1915 film by Charlie Chaplin

The Champion is a 1915 American 2-reel silent comedy short film released by Essanay Studios, starring Charlie Chaplin alongside Edna Purviance and Leo White. Essanay co-owner and star, Broncho Billy Anderson can be seen as an enthusiastic audience member in the boxing match scene.

==Plot==

In this comedy, Charlie Chaplin has a companion—a pet bulldog. Walking along a street with his bulldog, Charlie finds a "good luck" horseshoe just as he passes the training camp of an enormous fighter named Spike Dugan. Outside the camp is a large, painted advertisement which states Dugan is seeking sparring partners "who can take a punch." After watching other better fighters be soundly beaten by Dugan, Charlie decides his best bet is to put the horseshoe inside his boxing glove. Using the loaded glove, Charlie connects with a solid punch and wins. The trainer prepares Charlie to fight the world champion. A gambler wants Charlie to throw the fight. He and the trainer's daughter fall in love.

==Cast==

- Charlie Chaplin as Challenger
- Edna Purviance as Trainer's daughter
- Ernest Van Pelt as Spike Dugan
- Lloyd Bacon as Second sparring partner/Referee
- Leo White as Crooked gambler
- Carl Stockdale as Sparring partner
- Billy Armstrong as Sparring partner
- Paddy McGuire as Sparring partner
- Bud Jamison as Bob Uppercut, Champion
- Ben Turpin as Ringside vendor

==Production==
The Champion was filmed entirely on location in downtown Niles, California, at the corner of G Street and Niles Boulevard, around the Essanay Studio, as the second of five films Chaplin made for Essanay in the San Francisco Bay Area before returning to Los Angeles to finish out his one-year contract with Essanay.
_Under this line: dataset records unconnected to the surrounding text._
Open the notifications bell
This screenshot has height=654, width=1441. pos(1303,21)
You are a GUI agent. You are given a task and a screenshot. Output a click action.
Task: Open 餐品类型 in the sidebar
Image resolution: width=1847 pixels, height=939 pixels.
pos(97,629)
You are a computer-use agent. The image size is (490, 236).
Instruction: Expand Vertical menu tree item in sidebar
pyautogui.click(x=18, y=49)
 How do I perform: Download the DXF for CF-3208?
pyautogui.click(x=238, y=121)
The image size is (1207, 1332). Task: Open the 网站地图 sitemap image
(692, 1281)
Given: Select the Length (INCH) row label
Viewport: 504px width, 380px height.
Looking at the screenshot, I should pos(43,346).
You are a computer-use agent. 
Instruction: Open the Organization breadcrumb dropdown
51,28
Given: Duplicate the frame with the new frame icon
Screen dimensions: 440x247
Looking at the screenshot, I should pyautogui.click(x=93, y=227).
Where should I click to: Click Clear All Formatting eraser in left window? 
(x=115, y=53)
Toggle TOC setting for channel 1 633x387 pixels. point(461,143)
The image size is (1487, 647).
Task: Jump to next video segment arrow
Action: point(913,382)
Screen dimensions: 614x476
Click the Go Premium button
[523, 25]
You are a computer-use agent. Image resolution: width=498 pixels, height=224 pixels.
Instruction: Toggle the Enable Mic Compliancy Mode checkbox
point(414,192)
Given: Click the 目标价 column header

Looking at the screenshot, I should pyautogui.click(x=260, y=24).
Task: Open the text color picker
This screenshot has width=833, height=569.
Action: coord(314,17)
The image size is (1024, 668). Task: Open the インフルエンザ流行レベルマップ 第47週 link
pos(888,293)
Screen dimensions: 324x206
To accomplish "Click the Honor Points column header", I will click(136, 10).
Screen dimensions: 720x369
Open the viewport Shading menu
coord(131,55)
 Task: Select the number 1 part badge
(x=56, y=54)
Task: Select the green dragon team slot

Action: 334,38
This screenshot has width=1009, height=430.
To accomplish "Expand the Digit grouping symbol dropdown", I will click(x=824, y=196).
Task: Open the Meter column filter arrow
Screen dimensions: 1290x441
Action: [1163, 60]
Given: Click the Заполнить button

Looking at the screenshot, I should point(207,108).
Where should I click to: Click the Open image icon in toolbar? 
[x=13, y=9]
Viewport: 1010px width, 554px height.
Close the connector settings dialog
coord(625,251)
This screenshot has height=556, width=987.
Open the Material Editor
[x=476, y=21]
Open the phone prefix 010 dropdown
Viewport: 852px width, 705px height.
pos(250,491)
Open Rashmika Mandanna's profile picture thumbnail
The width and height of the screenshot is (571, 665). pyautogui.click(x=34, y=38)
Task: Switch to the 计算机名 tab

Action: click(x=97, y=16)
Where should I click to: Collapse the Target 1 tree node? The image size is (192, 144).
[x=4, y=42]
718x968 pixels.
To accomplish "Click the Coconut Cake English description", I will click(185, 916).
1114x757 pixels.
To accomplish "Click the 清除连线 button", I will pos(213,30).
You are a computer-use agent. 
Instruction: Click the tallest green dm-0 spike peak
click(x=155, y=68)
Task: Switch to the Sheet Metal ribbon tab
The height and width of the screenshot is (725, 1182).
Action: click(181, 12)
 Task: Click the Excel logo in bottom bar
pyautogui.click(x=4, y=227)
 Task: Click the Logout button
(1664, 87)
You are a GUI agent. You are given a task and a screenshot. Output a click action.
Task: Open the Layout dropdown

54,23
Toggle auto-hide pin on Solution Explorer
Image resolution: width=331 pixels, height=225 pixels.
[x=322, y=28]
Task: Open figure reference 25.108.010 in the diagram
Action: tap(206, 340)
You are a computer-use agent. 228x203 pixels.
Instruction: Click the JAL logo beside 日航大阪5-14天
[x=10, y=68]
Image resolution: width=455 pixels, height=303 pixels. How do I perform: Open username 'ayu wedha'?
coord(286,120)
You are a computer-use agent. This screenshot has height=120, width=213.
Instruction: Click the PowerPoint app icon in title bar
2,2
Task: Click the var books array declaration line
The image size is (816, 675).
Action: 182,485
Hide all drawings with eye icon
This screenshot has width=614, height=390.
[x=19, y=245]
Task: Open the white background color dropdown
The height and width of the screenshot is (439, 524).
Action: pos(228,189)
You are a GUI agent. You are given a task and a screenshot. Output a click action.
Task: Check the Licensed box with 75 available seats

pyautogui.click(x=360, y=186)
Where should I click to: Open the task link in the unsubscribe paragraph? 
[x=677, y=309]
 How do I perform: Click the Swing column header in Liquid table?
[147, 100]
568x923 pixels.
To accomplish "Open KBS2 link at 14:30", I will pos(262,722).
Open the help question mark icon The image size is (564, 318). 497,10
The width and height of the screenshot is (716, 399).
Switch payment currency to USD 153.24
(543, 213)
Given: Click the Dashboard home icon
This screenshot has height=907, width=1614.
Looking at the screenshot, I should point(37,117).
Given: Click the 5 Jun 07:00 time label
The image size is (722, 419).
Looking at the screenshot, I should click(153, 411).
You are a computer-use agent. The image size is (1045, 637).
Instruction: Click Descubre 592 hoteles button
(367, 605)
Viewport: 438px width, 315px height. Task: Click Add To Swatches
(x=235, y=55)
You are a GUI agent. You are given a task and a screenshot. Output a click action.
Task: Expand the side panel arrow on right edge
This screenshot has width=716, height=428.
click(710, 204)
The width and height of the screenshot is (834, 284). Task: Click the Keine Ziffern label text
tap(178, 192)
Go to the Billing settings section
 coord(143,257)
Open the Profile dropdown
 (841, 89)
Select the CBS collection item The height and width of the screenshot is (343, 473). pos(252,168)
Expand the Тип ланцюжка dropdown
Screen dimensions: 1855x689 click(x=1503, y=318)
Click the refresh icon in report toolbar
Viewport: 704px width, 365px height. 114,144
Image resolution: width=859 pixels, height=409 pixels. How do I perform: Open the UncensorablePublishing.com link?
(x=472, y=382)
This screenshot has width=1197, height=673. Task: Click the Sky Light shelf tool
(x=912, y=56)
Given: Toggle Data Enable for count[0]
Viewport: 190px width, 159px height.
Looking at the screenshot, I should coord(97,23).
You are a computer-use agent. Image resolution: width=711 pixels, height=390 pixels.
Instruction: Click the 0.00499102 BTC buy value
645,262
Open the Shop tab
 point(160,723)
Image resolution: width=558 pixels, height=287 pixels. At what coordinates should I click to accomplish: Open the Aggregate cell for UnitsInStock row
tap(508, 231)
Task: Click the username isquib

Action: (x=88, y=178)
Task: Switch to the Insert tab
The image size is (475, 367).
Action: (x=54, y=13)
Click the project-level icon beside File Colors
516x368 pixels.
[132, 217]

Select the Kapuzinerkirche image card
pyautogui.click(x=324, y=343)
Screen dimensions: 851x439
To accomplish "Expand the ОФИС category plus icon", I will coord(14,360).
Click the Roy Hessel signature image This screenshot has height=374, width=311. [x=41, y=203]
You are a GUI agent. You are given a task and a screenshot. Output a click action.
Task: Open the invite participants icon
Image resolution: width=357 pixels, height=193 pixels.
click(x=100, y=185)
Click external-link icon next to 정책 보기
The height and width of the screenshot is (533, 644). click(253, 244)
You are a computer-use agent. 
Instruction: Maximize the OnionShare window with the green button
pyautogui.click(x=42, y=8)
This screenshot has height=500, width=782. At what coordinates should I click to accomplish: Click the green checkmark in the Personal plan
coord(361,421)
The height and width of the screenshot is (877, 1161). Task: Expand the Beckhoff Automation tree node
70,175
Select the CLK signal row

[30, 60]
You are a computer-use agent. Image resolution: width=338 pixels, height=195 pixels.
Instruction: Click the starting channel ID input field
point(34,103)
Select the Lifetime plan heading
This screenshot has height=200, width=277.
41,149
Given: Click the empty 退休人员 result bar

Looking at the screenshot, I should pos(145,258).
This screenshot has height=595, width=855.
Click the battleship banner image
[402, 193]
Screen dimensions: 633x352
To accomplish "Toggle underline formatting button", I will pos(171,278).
The roots of The Champion go back to a Fred Karno troupe music hall sketch "The Football Match", in particular, the scene in which Leo White attempts to bribe the Tramp to throw the boxing match and the climatic fight evokes a Fred Karno troupe favourite, The Yap Yaps, as well as the Chaplin-Arbuckle Keystone short The Knockout.

==Notes==
In some versions of the film, an inter-title introducing the heavyweight boxers refers to Spike Dugan as "Spike Hennessey"—although the surname Dugan is clearly painted on the wall surrounding his training camp.

This was the second Chaplin film to focus on boxing. He had already made a comedy for Keystone Studios, titled The Knockout (1914), in which he was a secondary character—a boxing referee. In City Lights (1931) he would again play an outsized and outclassed pugilist.